I want you all to go away from here and start creating highly responsive experiences in everything you do. I feel as though the web is about to hit another tipping point, where it is so ingrained into everything we are doing that it's about to morph again into these amazingly adaptive and responsive experiences that surround us every day, constantly shifting and changing.
Hopefully the examples I've talked through will give you some ideas of where to start but I want to leave you with a couple of things if you take nothing else from this talk.
Golden rules for creating responsive experiences using data
Firstly here are my golden rules for using datatium to create responsive experiences:
- You don't know everything, be open to ideas and open to what the data tells you
- Data is worth more than opinion discussion shifts when there's data to hand.

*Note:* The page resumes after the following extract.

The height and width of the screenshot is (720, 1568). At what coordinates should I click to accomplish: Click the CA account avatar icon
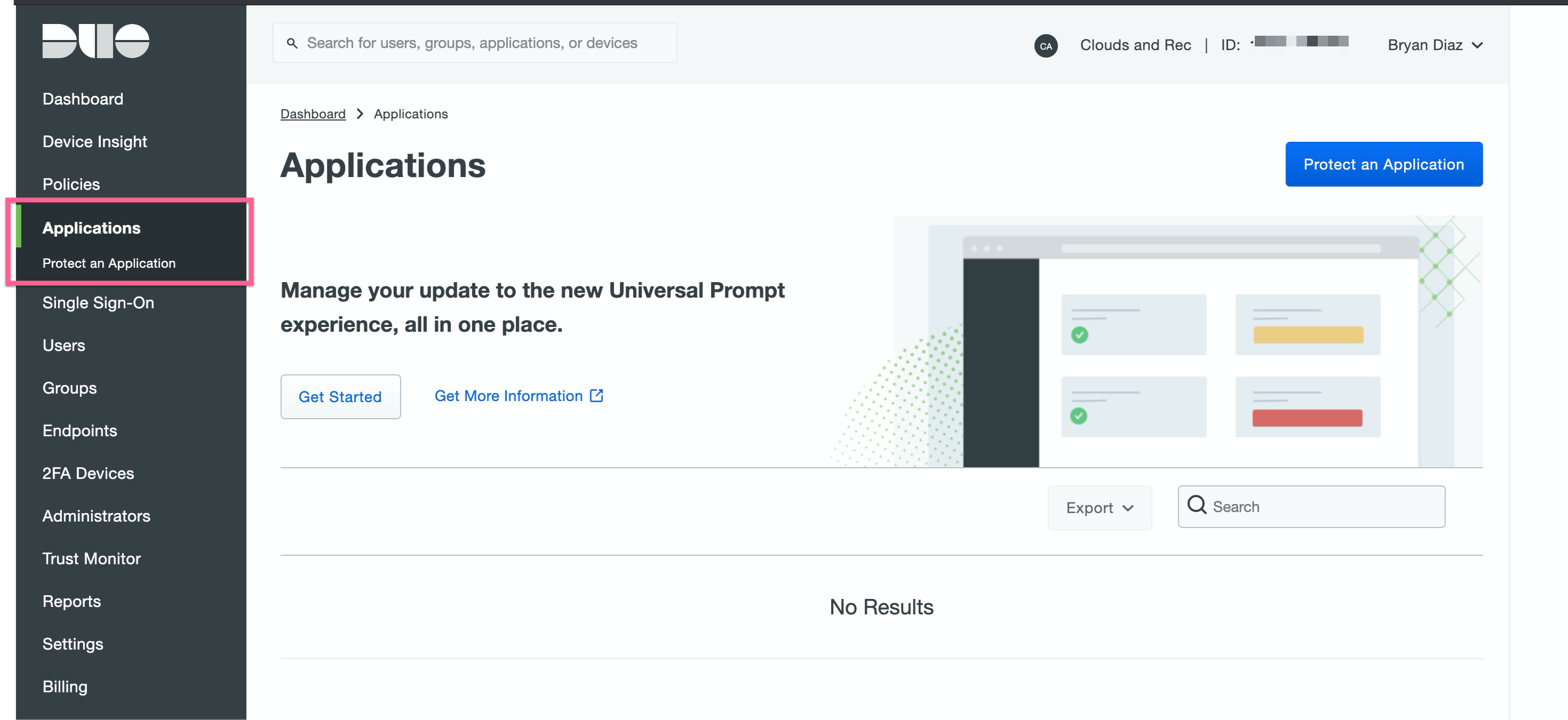click(1045, 46)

- Be bold - design is about exploring a domain space. No real explorer we know about now got there by sitting on their couch. Make a judgement and go with it a lot of the time you'll be wrong - who cares at least you'll learn something.
The other thing I want to leave you with is something I mentioned at the start. Data and data thinking is one of the most critically required skills of the coming decade of the web and society generally. Don't be afraid of data because you don't need a PhD in stats to do interesting things with it.

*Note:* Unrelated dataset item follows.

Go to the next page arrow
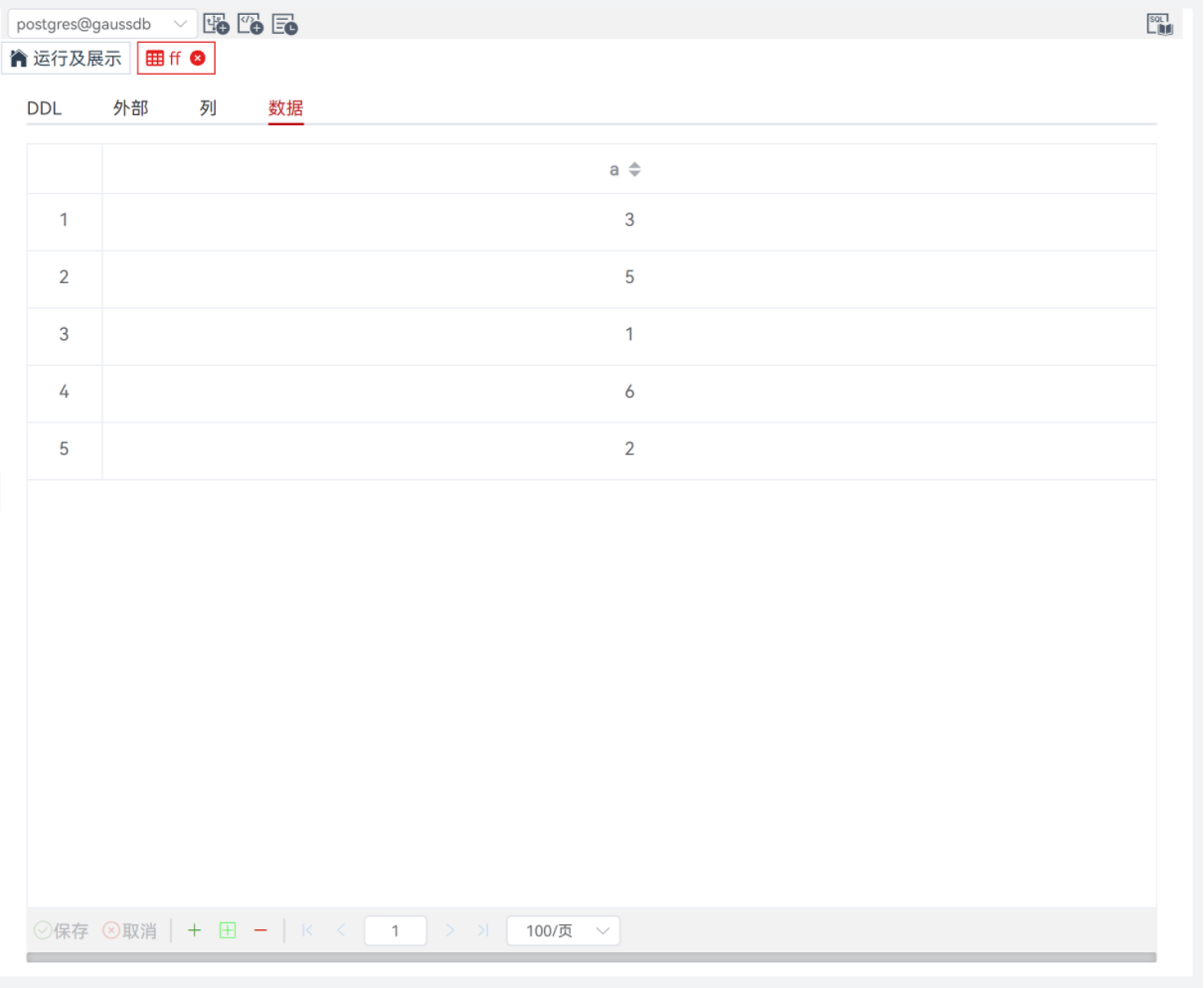This screenshot has width=1204, height=988. coord(449,930)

Back in the 70s a magazine was launched to help you make a punk band. In it there was a page:
Here's a chord, here's another, here's a third - go start a band.
Behavioural differentials - image (cc) ajfisher
Well data science is like punk. It's all about exploring the possibilities of what data can do for user experience and break pre-existing rules. So here's my equivalents:
- Here's a question - What's the behaviour look like over a period?
- Here's another - How does this change from one period to the next?
- Here's a third - How does that change itself change over the period?
Now go make some responsive experiences!